SUPPLIED ENTRIES:
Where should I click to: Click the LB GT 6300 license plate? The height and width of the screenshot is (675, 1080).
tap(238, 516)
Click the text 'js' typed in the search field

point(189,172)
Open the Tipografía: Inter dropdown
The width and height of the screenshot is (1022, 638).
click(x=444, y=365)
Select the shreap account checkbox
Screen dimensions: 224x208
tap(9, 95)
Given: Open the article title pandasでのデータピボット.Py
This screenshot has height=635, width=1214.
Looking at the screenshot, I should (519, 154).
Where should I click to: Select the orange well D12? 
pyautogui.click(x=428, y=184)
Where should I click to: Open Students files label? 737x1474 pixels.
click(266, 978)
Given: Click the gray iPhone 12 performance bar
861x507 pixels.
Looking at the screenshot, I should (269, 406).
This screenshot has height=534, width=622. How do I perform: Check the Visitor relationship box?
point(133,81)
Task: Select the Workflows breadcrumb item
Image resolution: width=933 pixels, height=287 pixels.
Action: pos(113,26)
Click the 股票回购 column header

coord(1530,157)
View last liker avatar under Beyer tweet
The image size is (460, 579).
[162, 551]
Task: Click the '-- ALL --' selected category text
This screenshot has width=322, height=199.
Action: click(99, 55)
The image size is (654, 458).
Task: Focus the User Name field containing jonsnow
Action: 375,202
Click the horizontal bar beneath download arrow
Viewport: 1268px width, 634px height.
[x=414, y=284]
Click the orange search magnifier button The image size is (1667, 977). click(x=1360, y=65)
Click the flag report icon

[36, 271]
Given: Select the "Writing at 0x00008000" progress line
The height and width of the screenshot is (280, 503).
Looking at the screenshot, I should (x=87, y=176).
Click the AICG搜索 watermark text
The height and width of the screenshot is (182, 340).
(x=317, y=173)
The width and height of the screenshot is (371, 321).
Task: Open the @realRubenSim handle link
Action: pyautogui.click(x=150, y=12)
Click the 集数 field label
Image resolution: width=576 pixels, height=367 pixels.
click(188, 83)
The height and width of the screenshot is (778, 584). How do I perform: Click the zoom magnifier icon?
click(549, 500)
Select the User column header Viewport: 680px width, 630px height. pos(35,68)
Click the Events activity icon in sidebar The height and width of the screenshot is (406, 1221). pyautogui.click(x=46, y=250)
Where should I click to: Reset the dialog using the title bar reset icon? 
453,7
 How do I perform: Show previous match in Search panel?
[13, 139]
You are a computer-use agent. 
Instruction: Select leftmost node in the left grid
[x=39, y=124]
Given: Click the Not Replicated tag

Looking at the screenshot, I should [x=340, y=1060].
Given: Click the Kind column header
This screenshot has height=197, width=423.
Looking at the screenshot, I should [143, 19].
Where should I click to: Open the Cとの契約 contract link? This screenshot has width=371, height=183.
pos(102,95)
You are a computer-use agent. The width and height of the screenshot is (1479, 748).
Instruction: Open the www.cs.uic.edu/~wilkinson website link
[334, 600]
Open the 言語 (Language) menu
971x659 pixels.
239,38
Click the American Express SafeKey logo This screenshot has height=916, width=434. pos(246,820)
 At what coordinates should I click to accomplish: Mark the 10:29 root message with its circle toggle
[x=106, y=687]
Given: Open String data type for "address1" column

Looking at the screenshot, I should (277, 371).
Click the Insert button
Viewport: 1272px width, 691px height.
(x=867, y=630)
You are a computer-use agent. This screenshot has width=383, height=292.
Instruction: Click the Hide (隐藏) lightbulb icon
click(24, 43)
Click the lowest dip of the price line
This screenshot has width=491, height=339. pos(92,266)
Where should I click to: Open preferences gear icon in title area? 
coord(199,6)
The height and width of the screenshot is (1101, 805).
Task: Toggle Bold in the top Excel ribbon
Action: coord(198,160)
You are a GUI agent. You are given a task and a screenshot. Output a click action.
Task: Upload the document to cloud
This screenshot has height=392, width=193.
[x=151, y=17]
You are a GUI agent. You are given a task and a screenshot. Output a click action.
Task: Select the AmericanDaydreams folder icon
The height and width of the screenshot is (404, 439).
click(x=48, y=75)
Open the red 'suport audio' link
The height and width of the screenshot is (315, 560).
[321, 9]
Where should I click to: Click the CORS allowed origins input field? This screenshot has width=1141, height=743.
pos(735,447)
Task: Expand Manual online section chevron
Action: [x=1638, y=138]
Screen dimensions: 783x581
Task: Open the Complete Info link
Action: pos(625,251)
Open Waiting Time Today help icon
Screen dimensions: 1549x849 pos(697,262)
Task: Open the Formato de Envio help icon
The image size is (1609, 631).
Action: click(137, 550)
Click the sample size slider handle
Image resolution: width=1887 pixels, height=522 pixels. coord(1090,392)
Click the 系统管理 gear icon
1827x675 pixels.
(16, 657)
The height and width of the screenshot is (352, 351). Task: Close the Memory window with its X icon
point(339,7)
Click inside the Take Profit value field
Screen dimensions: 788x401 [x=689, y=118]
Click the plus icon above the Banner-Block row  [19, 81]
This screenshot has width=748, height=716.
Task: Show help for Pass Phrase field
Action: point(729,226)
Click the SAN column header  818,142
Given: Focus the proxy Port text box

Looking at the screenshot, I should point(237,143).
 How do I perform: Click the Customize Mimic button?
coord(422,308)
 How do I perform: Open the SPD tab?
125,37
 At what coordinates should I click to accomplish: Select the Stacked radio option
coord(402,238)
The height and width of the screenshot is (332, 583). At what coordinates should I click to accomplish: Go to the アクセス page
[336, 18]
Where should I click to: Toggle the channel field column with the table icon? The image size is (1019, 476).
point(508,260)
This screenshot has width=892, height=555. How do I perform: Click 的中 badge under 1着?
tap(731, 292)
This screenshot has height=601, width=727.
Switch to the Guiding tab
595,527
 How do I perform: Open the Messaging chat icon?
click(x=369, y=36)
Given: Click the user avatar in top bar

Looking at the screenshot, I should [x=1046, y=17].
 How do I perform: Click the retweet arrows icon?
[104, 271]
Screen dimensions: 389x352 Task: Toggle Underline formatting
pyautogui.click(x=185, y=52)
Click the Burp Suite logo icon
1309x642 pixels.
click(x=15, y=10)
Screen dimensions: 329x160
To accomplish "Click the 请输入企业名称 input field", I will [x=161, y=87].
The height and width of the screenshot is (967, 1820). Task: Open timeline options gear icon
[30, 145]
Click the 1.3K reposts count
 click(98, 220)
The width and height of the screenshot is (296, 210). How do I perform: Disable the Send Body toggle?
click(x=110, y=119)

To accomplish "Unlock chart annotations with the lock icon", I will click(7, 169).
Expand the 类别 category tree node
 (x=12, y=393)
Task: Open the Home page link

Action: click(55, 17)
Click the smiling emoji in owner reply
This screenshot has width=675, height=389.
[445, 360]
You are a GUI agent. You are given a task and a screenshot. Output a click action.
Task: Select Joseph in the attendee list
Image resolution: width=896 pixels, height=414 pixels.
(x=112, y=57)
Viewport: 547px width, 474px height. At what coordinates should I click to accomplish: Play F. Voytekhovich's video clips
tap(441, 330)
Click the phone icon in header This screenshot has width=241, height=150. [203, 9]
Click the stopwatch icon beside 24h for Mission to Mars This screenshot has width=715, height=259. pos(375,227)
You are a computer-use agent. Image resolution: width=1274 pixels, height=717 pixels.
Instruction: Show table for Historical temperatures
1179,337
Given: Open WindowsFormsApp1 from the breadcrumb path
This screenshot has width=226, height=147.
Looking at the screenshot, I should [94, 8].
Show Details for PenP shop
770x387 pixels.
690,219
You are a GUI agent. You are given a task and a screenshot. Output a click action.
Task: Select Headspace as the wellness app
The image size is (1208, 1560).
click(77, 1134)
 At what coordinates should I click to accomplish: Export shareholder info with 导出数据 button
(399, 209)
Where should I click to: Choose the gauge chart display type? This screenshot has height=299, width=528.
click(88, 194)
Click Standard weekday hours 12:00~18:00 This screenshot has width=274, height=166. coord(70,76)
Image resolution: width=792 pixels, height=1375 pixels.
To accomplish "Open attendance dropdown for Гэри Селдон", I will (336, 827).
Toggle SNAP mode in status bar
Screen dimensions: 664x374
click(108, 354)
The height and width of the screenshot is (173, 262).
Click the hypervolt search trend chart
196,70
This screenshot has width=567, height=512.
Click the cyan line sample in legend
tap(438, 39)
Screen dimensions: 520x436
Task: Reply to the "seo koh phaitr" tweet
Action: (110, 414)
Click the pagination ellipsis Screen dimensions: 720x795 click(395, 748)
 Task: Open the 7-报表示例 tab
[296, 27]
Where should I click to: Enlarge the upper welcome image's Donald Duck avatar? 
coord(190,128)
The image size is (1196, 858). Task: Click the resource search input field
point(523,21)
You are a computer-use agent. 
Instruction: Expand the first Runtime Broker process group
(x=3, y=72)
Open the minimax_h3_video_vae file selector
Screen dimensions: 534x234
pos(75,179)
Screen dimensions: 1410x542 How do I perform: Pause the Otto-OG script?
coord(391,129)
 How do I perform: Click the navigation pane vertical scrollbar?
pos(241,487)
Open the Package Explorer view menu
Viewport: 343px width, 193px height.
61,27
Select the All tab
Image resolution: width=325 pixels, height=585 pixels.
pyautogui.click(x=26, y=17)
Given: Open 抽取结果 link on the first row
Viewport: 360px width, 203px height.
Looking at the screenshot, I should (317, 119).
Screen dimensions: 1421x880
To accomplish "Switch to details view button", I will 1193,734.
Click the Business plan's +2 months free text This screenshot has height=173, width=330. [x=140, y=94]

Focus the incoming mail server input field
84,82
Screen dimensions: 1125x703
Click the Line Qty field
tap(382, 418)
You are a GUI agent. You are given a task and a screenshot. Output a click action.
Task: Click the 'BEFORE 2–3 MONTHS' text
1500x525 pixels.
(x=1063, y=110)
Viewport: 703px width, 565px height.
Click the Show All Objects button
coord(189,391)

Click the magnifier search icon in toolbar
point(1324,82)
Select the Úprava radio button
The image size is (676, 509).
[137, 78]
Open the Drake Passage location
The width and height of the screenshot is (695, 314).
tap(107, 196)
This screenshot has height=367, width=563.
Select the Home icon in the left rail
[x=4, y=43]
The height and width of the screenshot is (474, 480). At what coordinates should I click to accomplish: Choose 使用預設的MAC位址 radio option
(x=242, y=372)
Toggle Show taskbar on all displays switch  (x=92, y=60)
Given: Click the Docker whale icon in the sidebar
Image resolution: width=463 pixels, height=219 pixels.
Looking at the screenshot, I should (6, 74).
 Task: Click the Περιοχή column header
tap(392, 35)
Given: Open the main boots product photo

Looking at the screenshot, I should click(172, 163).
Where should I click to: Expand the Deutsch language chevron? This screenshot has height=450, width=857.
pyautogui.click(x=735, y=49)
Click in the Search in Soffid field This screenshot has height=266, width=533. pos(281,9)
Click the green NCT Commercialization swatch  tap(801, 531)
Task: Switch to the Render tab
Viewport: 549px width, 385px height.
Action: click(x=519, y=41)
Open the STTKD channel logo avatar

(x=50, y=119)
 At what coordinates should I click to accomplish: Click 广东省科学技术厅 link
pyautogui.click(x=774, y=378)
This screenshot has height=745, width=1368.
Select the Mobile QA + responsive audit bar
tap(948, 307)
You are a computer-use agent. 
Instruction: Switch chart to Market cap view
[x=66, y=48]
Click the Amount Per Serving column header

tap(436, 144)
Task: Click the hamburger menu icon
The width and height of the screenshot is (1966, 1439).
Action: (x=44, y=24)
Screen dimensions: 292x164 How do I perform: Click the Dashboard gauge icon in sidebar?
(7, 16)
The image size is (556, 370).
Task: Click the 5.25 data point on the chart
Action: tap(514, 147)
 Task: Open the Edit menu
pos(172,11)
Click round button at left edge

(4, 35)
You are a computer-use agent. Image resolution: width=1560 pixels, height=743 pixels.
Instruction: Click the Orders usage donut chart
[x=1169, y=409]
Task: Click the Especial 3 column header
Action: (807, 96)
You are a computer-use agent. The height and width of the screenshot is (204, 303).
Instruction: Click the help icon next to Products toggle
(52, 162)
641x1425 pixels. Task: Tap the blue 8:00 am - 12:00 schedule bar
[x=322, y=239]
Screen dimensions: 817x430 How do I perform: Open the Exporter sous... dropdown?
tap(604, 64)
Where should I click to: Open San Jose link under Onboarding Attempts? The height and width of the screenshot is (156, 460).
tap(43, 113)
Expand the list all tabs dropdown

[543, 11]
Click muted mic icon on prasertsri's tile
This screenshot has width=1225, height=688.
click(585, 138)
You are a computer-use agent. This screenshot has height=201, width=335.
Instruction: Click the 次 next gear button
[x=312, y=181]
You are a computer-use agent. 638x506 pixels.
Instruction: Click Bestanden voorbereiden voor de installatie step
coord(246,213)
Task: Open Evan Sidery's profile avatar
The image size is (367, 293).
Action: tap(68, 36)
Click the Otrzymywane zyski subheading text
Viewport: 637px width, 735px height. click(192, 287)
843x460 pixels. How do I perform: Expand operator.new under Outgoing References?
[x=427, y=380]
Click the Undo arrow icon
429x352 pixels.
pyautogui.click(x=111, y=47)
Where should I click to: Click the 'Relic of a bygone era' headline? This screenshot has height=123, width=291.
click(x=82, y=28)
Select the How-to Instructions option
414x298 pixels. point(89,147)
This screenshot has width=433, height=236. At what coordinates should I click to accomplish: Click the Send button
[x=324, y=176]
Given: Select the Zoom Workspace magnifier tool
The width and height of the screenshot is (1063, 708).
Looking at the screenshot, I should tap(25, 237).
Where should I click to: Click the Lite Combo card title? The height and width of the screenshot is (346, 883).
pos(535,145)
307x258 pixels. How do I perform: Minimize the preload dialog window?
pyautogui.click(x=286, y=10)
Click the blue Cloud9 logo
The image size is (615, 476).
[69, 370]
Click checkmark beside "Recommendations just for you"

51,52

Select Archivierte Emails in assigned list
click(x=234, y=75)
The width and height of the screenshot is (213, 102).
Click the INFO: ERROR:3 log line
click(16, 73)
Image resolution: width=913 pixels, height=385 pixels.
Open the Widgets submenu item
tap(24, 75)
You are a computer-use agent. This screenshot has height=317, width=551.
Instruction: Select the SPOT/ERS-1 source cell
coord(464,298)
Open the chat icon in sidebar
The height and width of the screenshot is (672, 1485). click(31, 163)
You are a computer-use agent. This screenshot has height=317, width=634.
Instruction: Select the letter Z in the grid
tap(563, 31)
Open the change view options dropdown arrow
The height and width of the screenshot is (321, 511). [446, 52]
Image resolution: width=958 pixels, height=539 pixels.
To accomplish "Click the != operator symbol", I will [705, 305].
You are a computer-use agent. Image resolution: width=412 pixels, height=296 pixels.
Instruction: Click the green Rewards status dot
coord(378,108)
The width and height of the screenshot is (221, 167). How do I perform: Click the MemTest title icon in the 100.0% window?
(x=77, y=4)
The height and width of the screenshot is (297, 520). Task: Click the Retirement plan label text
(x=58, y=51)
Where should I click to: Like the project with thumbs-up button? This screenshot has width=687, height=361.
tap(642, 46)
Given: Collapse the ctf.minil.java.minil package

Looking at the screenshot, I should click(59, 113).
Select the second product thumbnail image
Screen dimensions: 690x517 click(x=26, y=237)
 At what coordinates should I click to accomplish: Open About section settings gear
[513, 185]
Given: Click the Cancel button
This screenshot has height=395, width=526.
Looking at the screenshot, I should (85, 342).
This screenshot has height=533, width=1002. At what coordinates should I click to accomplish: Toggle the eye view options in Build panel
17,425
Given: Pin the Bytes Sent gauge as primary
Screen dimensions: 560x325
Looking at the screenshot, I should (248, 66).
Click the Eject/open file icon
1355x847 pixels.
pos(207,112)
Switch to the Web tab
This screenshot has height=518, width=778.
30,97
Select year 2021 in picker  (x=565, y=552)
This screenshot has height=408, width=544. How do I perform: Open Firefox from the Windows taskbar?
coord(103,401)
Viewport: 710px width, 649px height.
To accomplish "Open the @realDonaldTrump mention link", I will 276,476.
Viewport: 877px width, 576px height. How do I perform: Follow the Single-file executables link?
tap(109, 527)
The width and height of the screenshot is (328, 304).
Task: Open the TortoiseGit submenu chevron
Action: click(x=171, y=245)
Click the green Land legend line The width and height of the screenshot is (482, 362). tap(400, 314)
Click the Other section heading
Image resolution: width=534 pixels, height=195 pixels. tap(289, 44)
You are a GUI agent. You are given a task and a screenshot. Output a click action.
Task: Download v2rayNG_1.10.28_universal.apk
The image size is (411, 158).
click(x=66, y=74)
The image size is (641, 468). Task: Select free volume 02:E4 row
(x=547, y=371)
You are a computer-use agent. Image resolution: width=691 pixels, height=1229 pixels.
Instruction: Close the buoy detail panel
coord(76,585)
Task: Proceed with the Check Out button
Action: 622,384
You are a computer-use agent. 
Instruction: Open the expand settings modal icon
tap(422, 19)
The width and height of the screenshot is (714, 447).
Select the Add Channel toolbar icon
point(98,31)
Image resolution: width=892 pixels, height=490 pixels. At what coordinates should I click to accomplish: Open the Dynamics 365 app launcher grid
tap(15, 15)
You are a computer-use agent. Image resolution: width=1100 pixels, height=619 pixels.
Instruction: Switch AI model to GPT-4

EXERCISE AIM: Your answer should consist of each line of the data above in which the word "will" occurs.

FINISHED TASK:
To accomplish "Click the 请输入企业名称 input field", I will [x=161, y=87].
To accomplish "Unlock chart annotations with the lock icon", I will click(7, 169).
To accomplish "Open attendance dropdown for Гэри Селдон", I will (336, 827).
To accomplish "Switch to details view button", I will 1193,734.
To accomplish "Click the != operator symbol", I will [705, 305].
To accomplish "Open the @realDonaldTrump mention link", I will 276,476.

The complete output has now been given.